**To do**
Reproduce the following material line for line, without changing anything.

**Extracted records**
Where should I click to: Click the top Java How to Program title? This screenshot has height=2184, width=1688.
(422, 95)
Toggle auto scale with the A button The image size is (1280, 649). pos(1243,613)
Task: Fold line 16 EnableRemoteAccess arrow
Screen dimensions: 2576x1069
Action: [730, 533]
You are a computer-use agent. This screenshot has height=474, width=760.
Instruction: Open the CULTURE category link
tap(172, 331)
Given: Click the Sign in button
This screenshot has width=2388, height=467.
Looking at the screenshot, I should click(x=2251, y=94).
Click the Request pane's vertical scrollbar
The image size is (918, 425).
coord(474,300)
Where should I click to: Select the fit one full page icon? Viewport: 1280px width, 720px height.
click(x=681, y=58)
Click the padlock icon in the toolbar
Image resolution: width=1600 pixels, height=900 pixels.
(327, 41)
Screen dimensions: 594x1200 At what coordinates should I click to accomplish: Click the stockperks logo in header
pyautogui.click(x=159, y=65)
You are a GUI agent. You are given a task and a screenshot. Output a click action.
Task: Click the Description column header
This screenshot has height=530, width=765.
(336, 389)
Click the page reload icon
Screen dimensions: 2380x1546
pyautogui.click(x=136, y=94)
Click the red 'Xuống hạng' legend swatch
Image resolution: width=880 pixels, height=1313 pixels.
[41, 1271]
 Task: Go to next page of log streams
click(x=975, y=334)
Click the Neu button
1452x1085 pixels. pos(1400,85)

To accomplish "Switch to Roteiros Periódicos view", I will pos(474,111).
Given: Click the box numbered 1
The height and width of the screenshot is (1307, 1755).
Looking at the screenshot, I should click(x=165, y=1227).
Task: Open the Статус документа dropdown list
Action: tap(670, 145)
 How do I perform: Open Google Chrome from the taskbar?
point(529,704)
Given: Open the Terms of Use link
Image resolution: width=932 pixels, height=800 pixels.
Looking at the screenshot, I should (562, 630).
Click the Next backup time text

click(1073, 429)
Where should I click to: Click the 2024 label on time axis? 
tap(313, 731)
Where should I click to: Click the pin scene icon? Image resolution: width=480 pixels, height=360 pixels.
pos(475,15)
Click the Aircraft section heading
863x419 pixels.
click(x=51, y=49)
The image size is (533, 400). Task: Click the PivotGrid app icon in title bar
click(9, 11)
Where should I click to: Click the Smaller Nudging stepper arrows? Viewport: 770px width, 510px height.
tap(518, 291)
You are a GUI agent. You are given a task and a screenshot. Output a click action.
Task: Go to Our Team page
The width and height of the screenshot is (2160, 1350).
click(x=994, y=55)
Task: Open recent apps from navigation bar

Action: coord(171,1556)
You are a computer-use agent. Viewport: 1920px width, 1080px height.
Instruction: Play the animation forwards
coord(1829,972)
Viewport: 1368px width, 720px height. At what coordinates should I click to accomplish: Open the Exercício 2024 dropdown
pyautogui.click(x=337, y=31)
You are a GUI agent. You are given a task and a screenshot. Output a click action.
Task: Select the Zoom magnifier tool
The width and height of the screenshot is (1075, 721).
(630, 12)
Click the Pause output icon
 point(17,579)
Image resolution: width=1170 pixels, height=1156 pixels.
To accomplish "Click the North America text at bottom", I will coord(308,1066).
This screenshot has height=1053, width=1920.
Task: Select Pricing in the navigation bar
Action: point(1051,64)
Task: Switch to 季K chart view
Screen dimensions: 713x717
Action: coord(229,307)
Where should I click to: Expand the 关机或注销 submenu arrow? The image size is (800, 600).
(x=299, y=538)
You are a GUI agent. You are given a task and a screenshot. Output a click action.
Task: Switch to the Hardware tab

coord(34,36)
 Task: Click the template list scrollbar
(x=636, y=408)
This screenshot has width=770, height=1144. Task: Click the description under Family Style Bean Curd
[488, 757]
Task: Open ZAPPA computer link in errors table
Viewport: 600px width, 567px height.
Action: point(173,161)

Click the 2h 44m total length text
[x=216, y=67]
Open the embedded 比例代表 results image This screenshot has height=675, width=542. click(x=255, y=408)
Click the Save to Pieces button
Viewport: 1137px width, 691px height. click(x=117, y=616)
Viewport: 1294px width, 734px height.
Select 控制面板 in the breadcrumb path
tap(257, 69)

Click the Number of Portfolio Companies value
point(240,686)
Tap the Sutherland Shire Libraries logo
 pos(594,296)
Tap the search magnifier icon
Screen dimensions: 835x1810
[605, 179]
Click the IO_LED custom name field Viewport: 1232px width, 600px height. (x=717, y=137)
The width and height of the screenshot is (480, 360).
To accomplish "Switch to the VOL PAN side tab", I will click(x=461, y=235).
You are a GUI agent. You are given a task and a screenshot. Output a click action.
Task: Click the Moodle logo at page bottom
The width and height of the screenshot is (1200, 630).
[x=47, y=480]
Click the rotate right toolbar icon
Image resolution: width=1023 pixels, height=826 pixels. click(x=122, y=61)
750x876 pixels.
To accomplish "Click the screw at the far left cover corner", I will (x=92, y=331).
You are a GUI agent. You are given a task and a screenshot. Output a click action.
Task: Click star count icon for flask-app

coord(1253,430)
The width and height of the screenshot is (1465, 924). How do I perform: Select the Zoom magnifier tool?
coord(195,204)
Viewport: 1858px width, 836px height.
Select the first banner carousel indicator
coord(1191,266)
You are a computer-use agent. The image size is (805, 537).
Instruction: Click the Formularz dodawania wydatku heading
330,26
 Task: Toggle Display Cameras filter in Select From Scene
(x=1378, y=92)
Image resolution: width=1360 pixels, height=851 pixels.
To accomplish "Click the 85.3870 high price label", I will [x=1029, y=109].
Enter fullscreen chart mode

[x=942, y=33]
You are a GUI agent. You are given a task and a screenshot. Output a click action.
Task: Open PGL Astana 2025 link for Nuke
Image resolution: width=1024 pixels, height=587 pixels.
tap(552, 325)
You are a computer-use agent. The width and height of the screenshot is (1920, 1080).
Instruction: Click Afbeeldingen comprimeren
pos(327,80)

**Exercise result**
Where should I click to: Click the top Java How to Program title? This screenshot has height=2184, width=1688.
(422, 95)
Toggle auto scale with the A button The image size is (1280, 649). pos(1243,613)
Task: Fold line 16 EnableRemoteAccess arrow
Screen dimensions: 2576x1069
Action: [730, 533]
You are a computer-use agent. This screenshot has height=474, width=760.
Instruction: Open the CULTURE category link
tap(172, 331)
Given: Click the Sign in button
This screenshot has width=2388, height=467.
Looking at the screenshot, I should click(x=2251, y=94).
Click the Request pane's vertical scrollbar
The image size is (918, 425).
coord(474,300)
Where should I click to: Select the fit one full page icon? Viewport: 1280px width, 720px height.
click(x=681, y=58)
Click the padlock icon in the toolbar
Image resolution: width=1600 pixels, height=900 pixels.
(327, 41)
Screen dimensions: 594x1200 At what coordinates should I click to accomplish: Click the stockperks logo in header
pyautogui.click(x=159, y=65)
You are a GUI agent. You are given a task and a screenshot. Output a click action.
Task: Click the Description column header
This screenshot has height=530, width=765.
(336, 389)
Click the page reload icon
Screen dimensions: 2380x1546
pyautogui.click(x=136, y=94)
Click the red 'Xuống hạng' legend swatch
Image resolution: width=880 pixels, height=1313 pixels.
[41, 1271]
 Task: Go to next page of log streams
click(x=975, y=334)
Click the Neu button
1452x1085 pixels. pos(1400,85)

To accomplish "Switch to Roteiros Periódicos view", I will pos(474,111).
Given: Click the box numbered 1
The height and width of the screenshot is (1307, 1755).
Looking at the screenshot, I should click(x=165, y=1227).
Task: Open the Статус документа dropdown list
Action: tap(670, 145)
 How do I perform: Open Google Chrome from the taskbar?
point(529,704)
Given: Open the Terms of Use link
Image resolution: width=932 pixels, height=800 pixels.
Looking at the screenshot, I should (562, 630).
Click the Next backup time text

click(1073, 429)
Where should I click to: Click the 2024 label on time axis? 
tap(313, 731)
Where should I click to: Click the pin scene icon? Image resolution: width=480 pixels, height=360 pixels.
pos(475,15)
Click the Aircraft section heading
863x419 pixels.
click(x=51, y=49)
The image size is (533, 400). Task: Click the PivotGrid app icon in title bar
click(9, 11)
Where should I click to: Click the Smaller Nudging stepper arrows? Viewport: 770px width, 510px height.
tap(518, 291)
You are a GUI agent. You are given a task and a screenshot. Output a click action.
Task: Go to Our Team page
The width and height of the screenshot is (2160, 1350).
click(x=994, y=55)
Task: Open recent apps from navigation bar

Action: coord(171,1556)
You are a computer-use agent. Viewport: 1920px width, 1080px height.
Instruction: Play the animation forwards
coord(1829,972)
Viewport: 1368px width, 720px height. At what coordinates should I click to accomplish: Open the Exercício 2024 dropdown
pyautogui.click(x=337, y=31)
You are a GUI agent. You are given a task and a screenshot. Output a click action.
Task: Select the Zoom magnifier tool
The width and height of the screenshot is (1075, 721).
(630, 12)
Click the Pause output icon
 point(17,579)
Image resolution: width=1170 pixels, height=1156 pixels.
To accomplish "Click the North America text at bottom", I will coord(308,1066).
This screenshot has height=1053, width=1920.
Task: Select Pricing in the navigation bar
Action: point(1051,64)
Task: Switch to 季K chart view
Screen dimensions: 713x717
Action: coord(229,307)
Where should I click to: Expand the 关机或注销 submenu arrow? The image size is (800, 600).
(x=299, y=538)
You are a GUI agent. You are given a task and a screenshot. Output a click action.
Task: Switch to the Hardware tab

coord(34,36)
 Task: Click the template list scrollbar
(x=636, y=408)
This screenshot has width=770, height=1144. Task: Click the description under Family Style Bean Curd
[488, 757]
Task: Open ZAPPA computer link in errors table
Viewport: 600px width, 567px height.
Action: point(173,161)

Click the 2h 44m total length text
[x=216, y=67]
Open the embedded 比例代表 results image This screenshot has height=675, width=542. click(x=255, y=408)
Click the Save to Pieces button
Viewport: 1137px width, 691px height. click(x=117, y=616)
Viewport: 1294px width, 734px height.
Select 控制面板 in the breadcrumb path
tap(257, 69)

Click the Number of Portfolio Companies value
point(240,686)
Tap the Sutherland Shire Libraries logo
 pos(594,296)
Tap the search magnifier icon
Screen dimensions: 835x1810
[605, 179]
Click the IO_LED custom name field Viewport: 1232px width, 600px height. (x=717, y=137)
The width and height of the screenshot is (480, 360).
To accomplish "Switch to the VOL PAN side tab", I will click(x=461, y=235).
You are a GUI agent. You are given a task and a screenshot. Output a click action.
Task: Click the Moodle logo at page bottom
The width and height of the screenshot is (1200, 630).
[x=47, y=480]
Click the rotate right toolbar icon
Image resolution: width=1023 pixels, height=826 pixels. click(x=122, y=61)
750x876 pixels.
To accomplish "Click the screw at the far left cover corner", I will (x=92, y=331).
You are a GUI agent. You are given a task and a screenshot. Output a click action.
Task: Click star count icon for flask-app

coord(1253,430)
The width and height of the screenshot is (1465, 924). How do I perform: Select the Zoom magnifier tool?
coord(195,204)
Viewport: 1858px width, 836px height.
Select the first banner carousel indicator
coord(1191,266)
You are a computer-use agent. The image size is (805, 537).
Instruction: Click the Formularz dodawania wydatku heading
330,26
 Task: Toggle Display Cameras filter in Select From Scene
(x=1378, y=92)
Image resolution: width=1360 pixels, height=851 pixels.
To accomplish "Click the 85.3870 high price label", I will [x=1029, y=109].
Enter fullscreen chart mode

[x=942, y=33]
You are a GUI agent. You are given a task and a screenshot. Output a click action.
Task: Open PGL Astana 2025 link for Nuke
Image resolution: width=1024 pixels, height=587 pixels.
tap(552, 325)
You are a computer-use agent. The width and height of the screenshot is (1920, 1080).
Instruction: Click Afbeeldingen comprimeren
pos(327,80)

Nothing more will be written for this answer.